Tuesday 20 February 2018

Cash-strapped college students turn to sex trade

Escort site flags 'university section' as watchdog warns of marketing strategy to lure young girls

BOMBSHELL: 'Lily', whose profile on an escort website describes her as an escort and 'fashion student'
BOMBSHELL: 'Lily', whose profile on an escort website describes her as an escort and 'fashion student'


CASH-strapped university students are turning to the sex-trade to sell themselves for money. Ireland's biggest online escort agency 'Escort Ireland' has set up pages which are solely dedicated to independent escorts in Irish universities on its website.

A page entitled "University College Cork (UCC) Escorts" advertises "independent escorts and escort agencies in University College Cork" and includes pictures of female escorts below a picture and description of the university.

A similar page has also been set up for Queens University in Belfast.

The website also states that student escorts can sometimes be found in Dublin City University (DCU).

When contacted by the Sunday Independent, posing as a man requesting a girl from University College Cork, the agency replied by directing the newspaper to the thumbnail photos on the page which is dedicated to the college.

Elsewhere, the website states: "Dublin 9 is also home to one of Ireland's biggest universities, DCU (Dublin City University), and, for this reason, student escorts are sometimes based here."

One Dublin-based student on the site describes herself as "Angel Angie" and quotes her current occupation as "university student". She is based in the Sandyford area of Dublin and was last active on the site in recent days. Another attractive blonde student calls herself 'Lily', and her profile states: "Lily is an escort with a penchant for the finer things in life. In her spare time, this blonde bombshell enjoys socialising and is studying fashion at university which helps to explain her magnificent taste and style."

It goes on: "Lily is sure to turn heads on an evening out, something which always goes down well as she loves to be the centre of attention and any man who is willing to pamper her will enjoy her company, wherever you happen to go."

On a separate website, a Waterford-based college student (pictured in a matching pink underwear set) states: "Dear Gentlemen, I am a university student who has a wild side. My pictures are 100 per cent genuine and updated."

A spokesperson for Ruhama Ireland told the Sunday Independent: "What is worrying is that this escort website is using universities in Ireland as a marketing strategy and has the potential to lure young girls who may be under financial pressure into the sex trade.

"We would caution and warn any young woman who would consider going into the sex trade to support herself financially.

"The sex trade is about violence, abuse and nobody comes out of it unharmed. So we would be concerned and this is a worrying development that a website that advertises prostitution is using universities in their marketing strategy and has a potential to lure vulnerable young women into the sex trade.

"People should not be deceived by these websites, and it is a fact that not everything that is presented in these websites is true. These may not be students. And most may be linked to organised criminal gangs. So we would caution and warn any young girl who would be lured by this."
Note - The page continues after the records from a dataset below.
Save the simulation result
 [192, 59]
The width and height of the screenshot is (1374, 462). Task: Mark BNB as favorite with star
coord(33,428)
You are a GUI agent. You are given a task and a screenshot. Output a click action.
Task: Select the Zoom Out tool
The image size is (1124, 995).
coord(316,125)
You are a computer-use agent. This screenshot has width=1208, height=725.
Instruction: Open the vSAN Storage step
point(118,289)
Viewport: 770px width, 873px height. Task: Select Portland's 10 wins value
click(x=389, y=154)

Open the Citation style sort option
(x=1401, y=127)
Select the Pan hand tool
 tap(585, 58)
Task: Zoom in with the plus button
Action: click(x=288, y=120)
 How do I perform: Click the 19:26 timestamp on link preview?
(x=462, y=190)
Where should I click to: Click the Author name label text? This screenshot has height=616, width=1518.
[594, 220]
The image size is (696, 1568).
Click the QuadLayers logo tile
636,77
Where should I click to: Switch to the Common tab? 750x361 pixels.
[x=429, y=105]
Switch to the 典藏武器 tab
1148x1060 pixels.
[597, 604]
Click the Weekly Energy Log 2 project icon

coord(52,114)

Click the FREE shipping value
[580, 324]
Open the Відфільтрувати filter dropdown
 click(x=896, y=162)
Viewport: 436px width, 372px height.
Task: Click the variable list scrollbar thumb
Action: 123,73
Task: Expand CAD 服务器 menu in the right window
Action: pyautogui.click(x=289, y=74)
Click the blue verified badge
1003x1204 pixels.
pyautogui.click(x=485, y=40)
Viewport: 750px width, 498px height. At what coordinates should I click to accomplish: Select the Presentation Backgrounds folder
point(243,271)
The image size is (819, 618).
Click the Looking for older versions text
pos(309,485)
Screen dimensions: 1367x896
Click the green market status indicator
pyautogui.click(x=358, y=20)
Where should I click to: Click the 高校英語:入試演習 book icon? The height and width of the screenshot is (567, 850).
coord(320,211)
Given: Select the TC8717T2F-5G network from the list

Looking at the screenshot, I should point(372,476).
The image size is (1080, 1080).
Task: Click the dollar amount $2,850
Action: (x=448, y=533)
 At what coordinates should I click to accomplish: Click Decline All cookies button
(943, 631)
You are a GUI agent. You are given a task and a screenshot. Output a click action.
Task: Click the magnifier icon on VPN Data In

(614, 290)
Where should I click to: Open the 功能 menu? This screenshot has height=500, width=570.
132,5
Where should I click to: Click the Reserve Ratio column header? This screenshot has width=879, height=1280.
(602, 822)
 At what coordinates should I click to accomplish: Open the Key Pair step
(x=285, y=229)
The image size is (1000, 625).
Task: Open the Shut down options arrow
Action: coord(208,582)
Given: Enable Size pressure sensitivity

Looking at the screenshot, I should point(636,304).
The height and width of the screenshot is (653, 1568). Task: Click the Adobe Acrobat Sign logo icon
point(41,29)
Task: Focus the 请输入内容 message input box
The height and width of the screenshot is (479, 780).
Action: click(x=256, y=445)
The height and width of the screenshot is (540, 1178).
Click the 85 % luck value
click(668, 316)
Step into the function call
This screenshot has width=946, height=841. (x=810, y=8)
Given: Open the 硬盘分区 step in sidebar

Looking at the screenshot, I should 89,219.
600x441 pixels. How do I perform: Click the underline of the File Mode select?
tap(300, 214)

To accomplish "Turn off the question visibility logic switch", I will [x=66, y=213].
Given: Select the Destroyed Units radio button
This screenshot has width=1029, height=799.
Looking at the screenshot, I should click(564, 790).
Meanwhile, in Britain, the man uncovered as running a "sex for tuition fees" website has been named after being secretly filmed.

Last week, The London Independent revealed how young women were lured to meetings with the man through the SponsorAScholar.co.uk website.

An undercover reporter recorded a meeting with the man who told her that sponsorship was dependent on a "high level of sexual intimacy" with men in two-hour sessions in hotel rooms up to four times a term.

The man filmed by the Independent was said last night to go under the name Mark Lancaster, but when contacted by a television programme refused to speak about the Sponsor a Scholar scheme. He had previously claimed to have arranged for 1,400 young women to win sponsorship.

Since being exposed, the SponsorAScholar website has been taken down.

It had claimed to offer students up to £15,000 (€18,500) a year for meetings with wealthy businessmen in search of "discreet adventures".